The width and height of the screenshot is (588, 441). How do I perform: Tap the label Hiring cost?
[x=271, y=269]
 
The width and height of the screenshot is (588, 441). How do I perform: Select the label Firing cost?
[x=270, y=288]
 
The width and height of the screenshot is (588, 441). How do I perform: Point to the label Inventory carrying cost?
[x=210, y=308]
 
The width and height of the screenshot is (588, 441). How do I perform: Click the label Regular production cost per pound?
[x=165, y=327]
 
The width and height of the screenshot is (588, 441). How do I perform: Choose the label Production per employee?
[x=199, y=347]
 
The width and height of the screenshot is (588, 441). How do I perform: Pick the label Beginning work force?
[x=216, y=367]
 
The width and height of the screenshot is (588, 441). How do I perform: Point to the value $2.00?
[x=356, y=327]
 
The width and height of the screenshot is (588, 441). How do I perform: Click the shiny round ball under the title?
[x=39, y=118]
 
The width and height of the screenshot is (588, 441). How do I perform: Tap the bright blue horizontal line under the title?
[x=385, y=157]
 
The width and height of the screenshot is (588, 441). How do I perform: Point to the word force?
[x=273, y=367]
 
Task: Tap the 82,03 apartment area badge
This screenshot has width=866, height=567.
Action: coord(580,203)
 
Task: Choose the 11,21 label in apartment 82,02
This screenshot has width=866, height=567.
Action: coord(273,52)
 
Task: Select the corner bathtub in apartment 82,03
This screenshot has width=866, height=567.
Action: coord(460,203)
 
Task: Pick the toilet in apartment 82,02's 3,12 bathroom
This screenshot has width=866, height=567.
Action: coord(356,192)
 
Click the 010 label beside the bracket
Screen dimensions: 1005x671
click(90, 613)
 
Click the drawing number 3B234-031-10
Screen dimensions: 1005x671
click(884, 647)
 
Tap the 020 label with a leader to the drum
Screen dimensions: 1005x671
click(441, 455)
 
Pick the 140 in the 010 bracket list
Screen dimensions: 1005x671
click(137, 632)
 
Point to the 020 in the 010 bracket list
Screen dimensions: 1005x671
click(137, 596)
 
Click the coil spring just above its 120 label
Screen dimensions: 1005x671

++++++++++

- [What to produce]:
Copy out all of the material above word for word, from its first line through its last.

- [Response to the exercise]:
The width and height of the screenshot is (588, 441). How do I perform: Tap the label Hiring cost?
[x=271, y=269]
 
The width and height of the screenshot is (588, 441). How do I perform: Select the label Firing cost?
[x=270, y=288]
 
The width and height of the screenshot is (588, 441). How do I perform: Point to the label Inventory carrying cost?
[x=210, y=308]
 
The width and height of the screenshot is (588, 441). How do I perform: Click the label Regular production cost per pound?
[x=165, y=327]
 
The width and height of the screenshot is (588, 441). How do I perform: Choose the label Production per employee?
[x=199, y=347]
 
The width and height of the screenshot is (588, 441). How do I perform: Pick the label Beginning work force?
[x=216, y=367]
 
The width and height of the screenshot is (588, 441). How do I perform: Point to the value $2.00?
[x=356, y=327]
 
The width and height of the screenshot is (588, 441). How do I perform: Click the shiny round ball under the title?
[x=39, y=118]
 
The width and height of the screenshot is (588, 441). How do I perform: Tap the bright blue horizontal line under the title?
[x=385, y=157]
 
The width and height of the screenshot is (588, 441). How do I perform: Point to the word force?
[x=273, y=367]
 
Task: Tap the 82,03 apartment area badge
This screenshot has width=866, height=567.
Action: coord(580,203)
 
Task: Choose the 11,21 label in apartment 82,02
This screenshot has width=866, height=567.
Action: coord(273,52)
 
Task: Select the corner bathtub in apartment 82,03
This screenshot has width=866, height=567.
Action: coord(460,203)
 
Task: Pick the toilet in apartment 82,02's 3,12 bathroom
This screenshot has width=866, height=567.
Action: coord(356,192)
 
Click the 010 label beside the bracket
Screen dimensions: 1005x671
click(90, 613)
 
Click the drawing number 3B234-031-10
Screen dimensions: 1005x671
click(884, 647)
 
Tap the 020 label with a leader to the drum
Screen dimensions: 1005x671
click(441, 455)
 
Pick the 140 in the 010 bracket list
Screen dimensions: 1005x671
click(137, 632)
 
Point to the 020 in the 010 bracket list
Screen dimensions: 1005x671
click(137, 596)
 
Click the coil spring just above its 120 label
Screen dimensions: 1005x671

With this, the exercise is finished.